So, I got distracted by a server launch and a Vegas trip, but the Wide Finder implementations keep rolling in.

I will try to run as many of these as I can manage on the T2 servers and report back, but it’ll take a while. Also, since the servers I have access to are pretty naked, I have to build all the infrastructure myself, and if it takes heroic effort to get something running, I probably just won’t.

Scala · Eric Engbrecht tries Scala (static but inferred typing, functional flavors, JVM) out on the problem in Dangerous Monads?

Meta · Aloof Schipperke’s Notice: An Update for your Perlang FPGA Cluster is Available doesn’t actually include any code (do IT Architects code?) but it does include intelligent commentary and perspective.

Erik Engbrecht, the guy working in Scala, also wrote Why test parallelism on a simple function? which is almost all discussion.

C and Family · Ilmari Heikkinen has already contributed code, but hasn’t stopped refining it: see Wide Finder C.

Alastair Rankine wrote Wide Finder in C++, perhaps cheating slightly by using the Boost library.

OCaml · I’ve never really looked seriously at OCaml, but over the last couple of years, I’ve seen it turning some scary-fast times on a variety of computing problems. So the other day I took a quick glance and found out that it’s got no built-in parallelism, and thus isn’t much of a Wide Finder candidate. But Ilmari took a run at it anyhow and wrote “Wide” Finder Ocaml.

Python · Andrew Dalke’s Wide Finder is another piece with a whole lot of analysis, but it also has a bunch of Python code, building off work previous done (and reported here) by Fredrik Lundh.

He advances an analogy that tickles my fancy: Wide Finder is a kata.

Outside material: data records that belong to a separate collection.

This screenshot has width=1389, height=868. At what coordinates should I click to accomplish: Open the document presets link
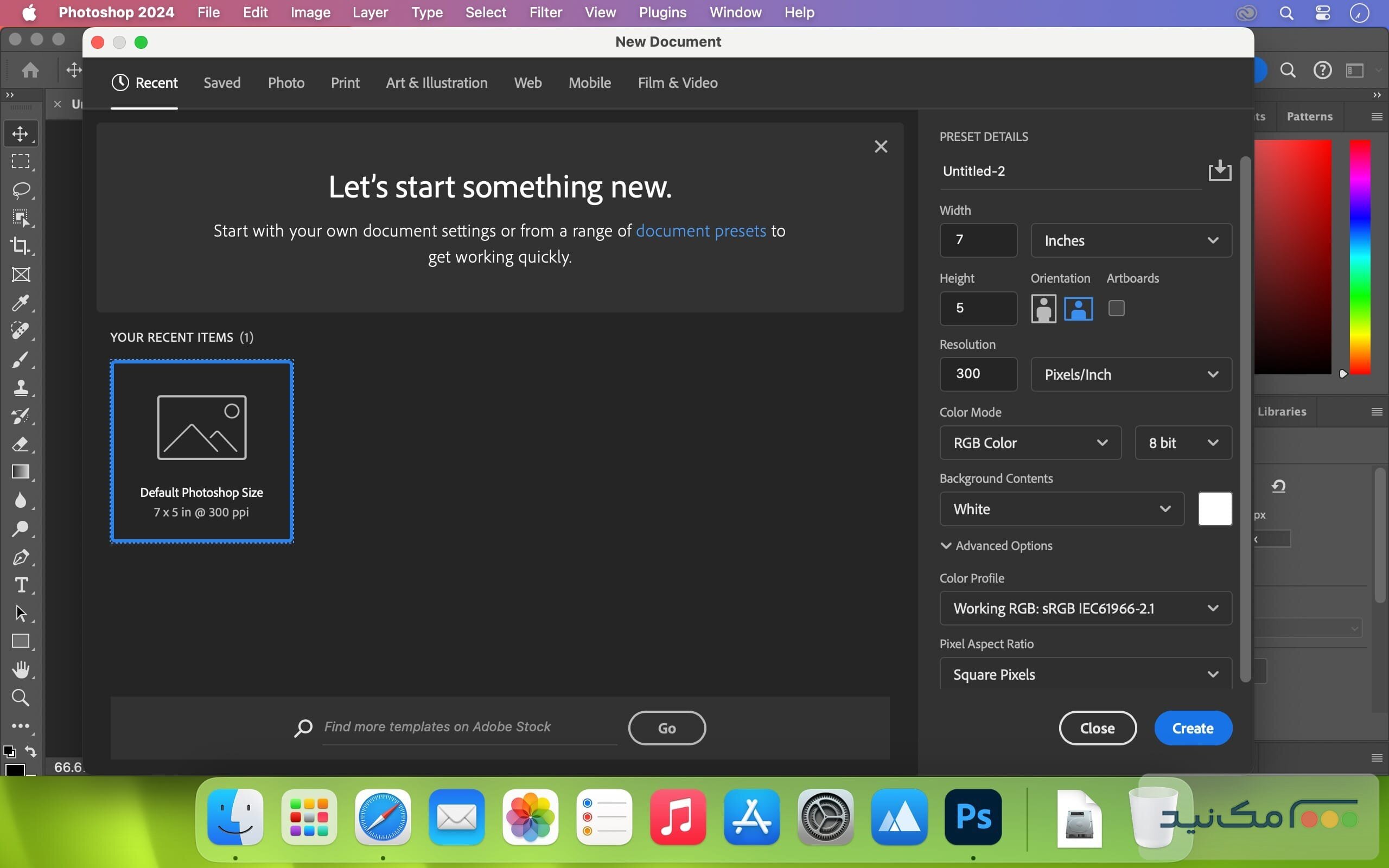(x=700, y=230)
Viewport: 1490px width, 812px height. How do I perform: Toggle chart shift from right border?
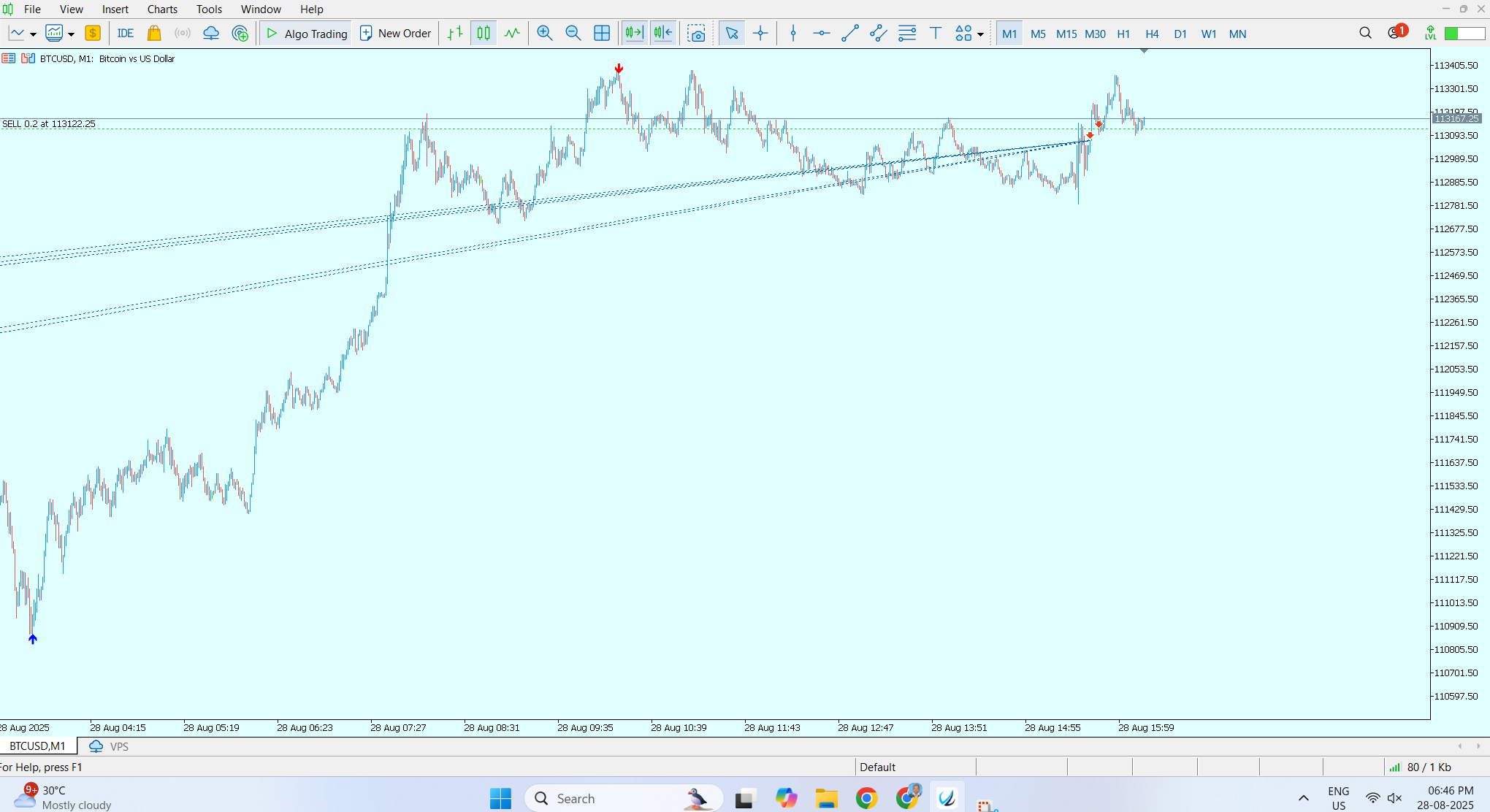tap(663, 34)
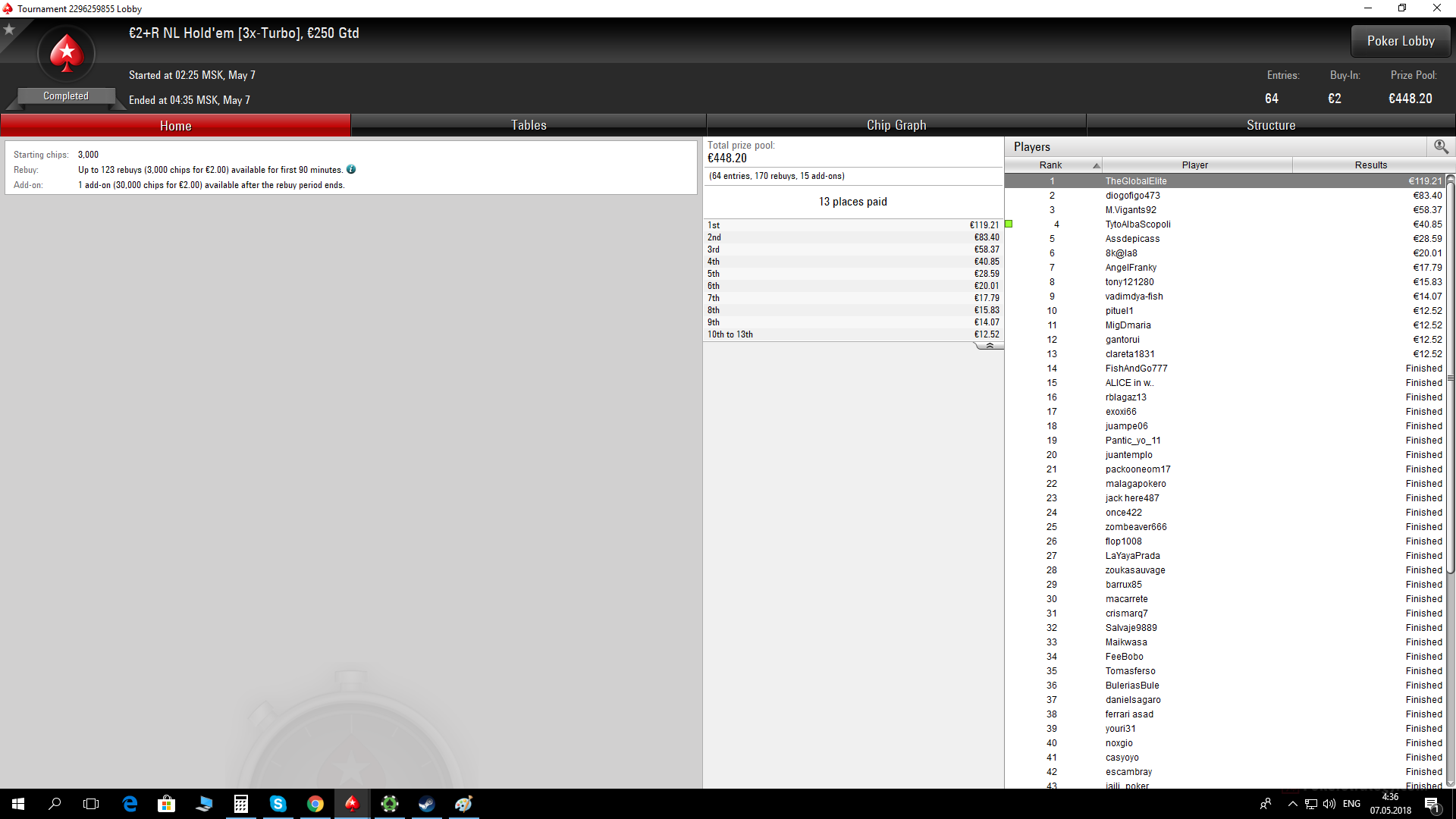Click the Poker Lobby button
This screenshot has width=1456, height=819.
[1401, 41]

C# · Two of my favorite people at Microsoft have weighed in: Don Box with Wide Finder in C# - the Naive implementation and Joe Cheng with Wide Finder with LINQ.

Uh, guys, I may have trouble getting those to run on the T2. Granted, Ubuntu runs on it and Mono runs on Ubuntu and C# runs on Mono, but the whole thing feels like a stretch. I’ll give it a try but I don’t promise heroics.

What I’m Thinking · What on earth have I got myself into?



Contributions

Comment feed for ongoing:Comments feed

From: Michel S. (Oct 13 2007, at 13:05)

And yet another C/C++ take on the problem. I used <tt>Boost</tt> as well, but only to borrow its regular expression matcher. Code is multithreaded (<tt>pthread</tt>) and interaction between threads is kept to a minimum (merging the hashed maps at the end).

[link]

From: Caoyuan Deng (Oct 15 2007, at 00:10)

Hi Tim,

I refined my work and got a more concise, accurate and faster result, it took about 4.596 sec on my 2-core MacBook.

It's at:

http://blogtrader.net/page/dcaoyuan?entry=the_erlang_way_was_tim

[link]

From: James Justin Harrell (Oct 15 2007, at 09:11)

Is the page at http://www.tbray.org/ongoing/When/200x/2007/09/20/Wide-Finder going to link to parts VIII and IX (and future parts)? It would be nice to bookmark a living list. I would just link to a "wide finder" tag page, but I don't see any kind of tagging.

[link]

From: Caoyuan Deng (Oct 15 2007, at 14:15)

Hi Tim,

This is my new version for widefinder, also this one does not achieve better than my previous one, but it should scale better with a new parallelized file reading.

With fully binary match instead of list in my previous version, I got about 10 sec on MacBook.